SPRINGHILL – For anyone who suffers from a neurological disorder, this might be a familiar tale. For those who don’t, it’s an opportunity to learn a little bit about the stigma they would face if their body and mind were slowly being taken away from them.
© Christopher Goooding photo
It’s been a long road for John Gray, whose challenges with Huntington’s disease outside of the debilitating condition has followed him from his hometown of Pugwash to Toronto, Truro and Springhill. With his significant other, Cindy Macdonald of Wentworth, however, he’s hoping a little understanding will help as his life slows down against his will.
Taking his time to answer questions, John Gray’s gaze goes adrift then comes back. Then silence. His eyes are somewhat blurry, his speech staggers as his body sways more often than its staying still.
It would be a misunderstanding if you thought Gray had one too many at the pub, and that misunderstanding has followed him most of his adult life. At 19 Gray was diagnosed with Huntington’s disease, a hereditary and progressive disorder that’s slowly attacking his neurons.
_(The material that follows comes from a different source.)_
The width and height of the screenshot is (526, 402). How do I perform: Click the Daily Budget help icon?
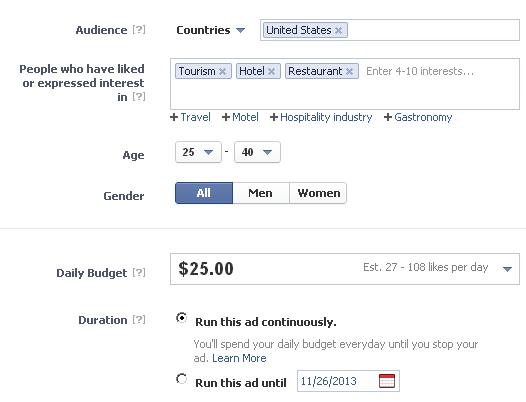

Hailing from Pugwash, Gray was living in Toronto when he learned he would follow in his father’s footsteps with the disease. At first it was just his balance that was off, eventually forcing him to stop working in construction and take on another career. Later in life, his speech began to slur.
“The neurons in the brain die,” Gray said. “Medication helps with the movement and talking, but it doesn’t stop it.”
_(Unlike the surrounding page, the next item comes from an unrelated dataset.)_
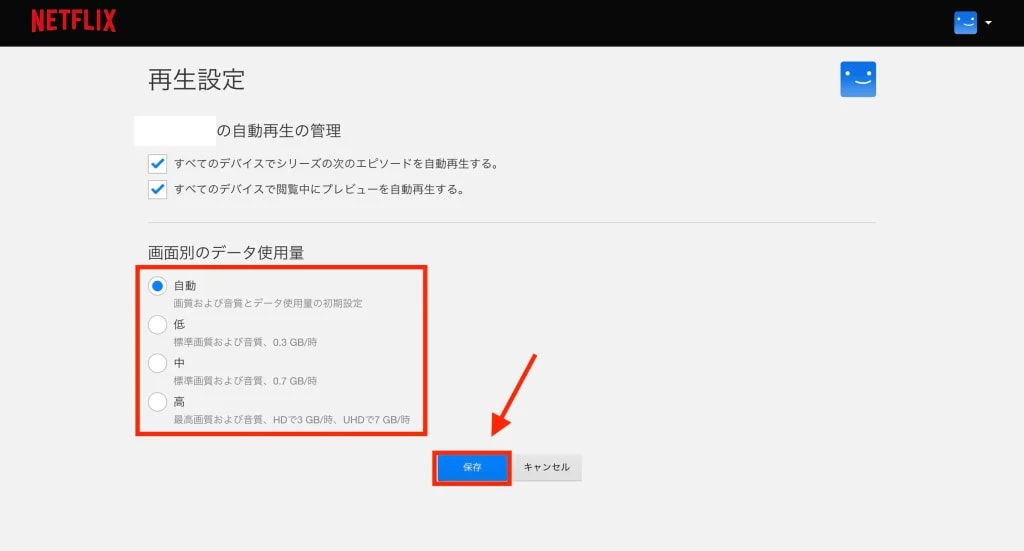
Task: Click the HD 3 GB/時 UHD description text
Action: pos(291,420)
Now 42 and living in Springhill, Gray says his father was 59 when he died from complications caused by Huntington’s.
“I have ten, maybe fifteen years, hopefully.”
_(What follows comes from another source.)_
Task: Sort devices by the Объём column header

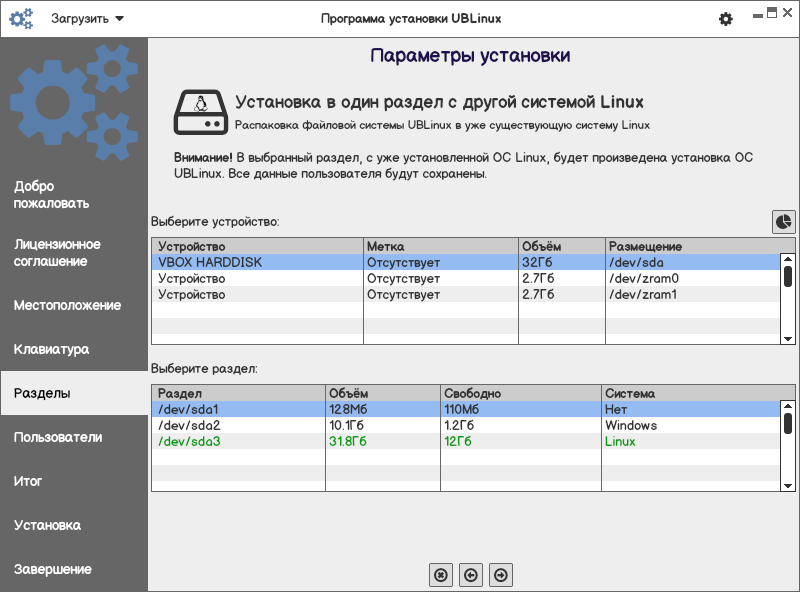Action: [561, 246]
During that time, Gray is hoping for a little understanding. His problems aren’t specific to any one community, but the most recent misunderstanding has frustrated him more than ever before. At a recent outing to buy supper for his kids, police arrived under the assumption Gray was intoxicated. He knew the police were there for him, according to Gray, but there wasn’t much he could do to convince police he wasn’t under the influence and was later driven home after he wasn’t able to offer a name of someone’s whose care he could be handed over to, leaving his vehicle behind at the restaurant for him to fetch later.
“Most people anywhere I walk – cashiers, whoever – think I’m drunk because of the way I walk, my slurred speech… I know [police] have a job to do but on the other hand I can’t go anywhere. I can’t go to the gym to exercise. I can’t walk. There’s so many times I’ve been brought home and it’s embarrassing. I have a right to walk. I’m not sick of the people, I’m sick of the harassment.”
Gray’s story is not unfamiliar to those who suffer from Huntington’s disease, or Multiple Sclerosis, Cerebral Palsy or Parkinson’s disease for that matter, says the Director of Family Services for the Huntington Society of Canada, and overcoming misunderstanding is a partnership between the public and the patient.
“For the people with Huntington’s, we tell them to plan ahead. Communication can be a challenge so have a support network” Maribeth Meijer said.
The Huntington Society offers identification cards, explaining common symptoms and an emergency contact information that sufferers can hand out when confronted with a situation where communication is difficult.
On Gray’s part, he said he did have cards made when he was living in Truro.
“I had over a thousand printed,” Gray said. “When I moved here, I had none left. I had passed them all out.”
He’ since been in contact with the provincial arm of Huntington’s Society and they are shipping him more cards.
Having an emergency contact, Meijer said, is always important. Besides physical impairments, Huntington can make it difficult for people to think. Sometimes, when they seem confused, it’s a case of them needing a moment to process information, leading to frustration and, unfortunately, Huntington can cause impulses making it hard to stay calm.
“For the public, the first piece is don’t assume. Many diseases imitate intoxication,” Meijer said. “Be patient with the situation a little bit. Understand that the person who has the disease has experienced a fair amount of stigma. If I, as a business member, react with fear or assumption the person is intoxicated, I can escalate the situation.”
Many situations can be resolved or deescalated with a little bit of compassion, making everyone part of the solution, Meijer said.
Not making assumptions, giving the person time to respond, and keeping questions clear and concise are first-steps towards understanding. And sometimes ‘dead air’ – when they’re not answering – is them processing information. By giving the person a few more seconds to respond instead of answering another question is all it takes to achieve understanding.
Which is all Gray, and many people like him, have been asking for.
Did you know?
• Huntington's disease usually develop between ages 30 and 50, but they can appear as early as age 2 or as late as 80.
• Familiar symptoms of Huntington's disease is uncontrolled movement of the arms, legs, head, face and upper body.
• Huntington's disease also causes a decline in thinking and reasoning skills, including memory, concentration, judgment and ability to plan and organize.